But the Everglades was also where the hurricane was heading. They might be feeling the edges of it here in Miami – and heaven knows that was bad enough – but the plane was much nearer the centre. Those passengers were going to be lucky to be alive even if they survived the impact.
Under ordinary circumstances, a whole fleet of rescue aircraft would be on standby to rush to the crash site. But these circumstances were far from ordinary. There was no way any aircraft – choppers or planes – would be able to risk flying in those circumstances. If they did, they would surely end up in the same state as the passengers on flight GXR1689.
They would end up dead.
And so there was nothing to do but leave the aircraft to its fate. Jack wanted to howl in frustration at his powerlessness. He wanted to shake his bosses and the military commanders who had decided not to engage their troops in a dangerous search and rescue mission. It was the twenty-first century, he wanted to shout. Surely something could be done.
Deep down, however, he knew that nothing could be. He knew that sometimes men simply couldn't battle against the extremes of nature. In a fight like that, there would only be one winner.
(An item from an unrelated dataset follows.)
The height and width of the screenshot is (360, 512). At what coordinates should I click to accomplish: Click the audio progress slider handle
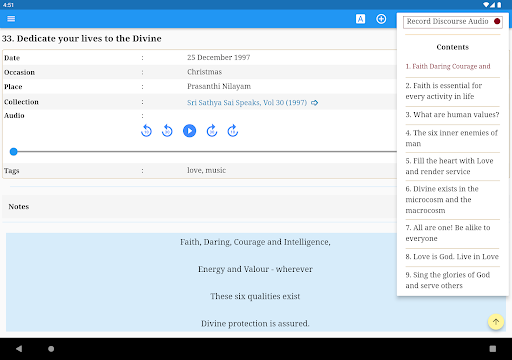(x=14, y=152)
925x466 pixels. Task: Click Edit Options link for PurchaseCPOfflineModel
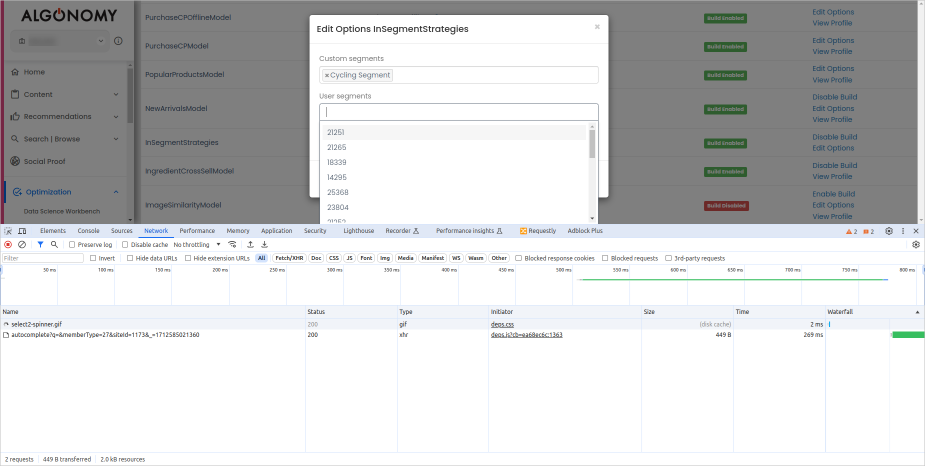pyautogui.click(x=833, y=12)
No. They would all have to wait until the hurricane passed. The storm that had just hit land was worse than anything anybody had seen in their lifetime. There would be casualties and devastation all around the southern tip of Florida. It would be shown on TV for weeks, even months afterwards. But none of it, Jack knew, would touch him as deeply as the scene that he knew was going to happen. None of it would be as bad as the pictures of a shattered plane and the burned, dismembered corpses among its wreckage. Because somewhere deep within him, Jack felt that he should have been able to do something. He should have been more in control. He should have been able to help.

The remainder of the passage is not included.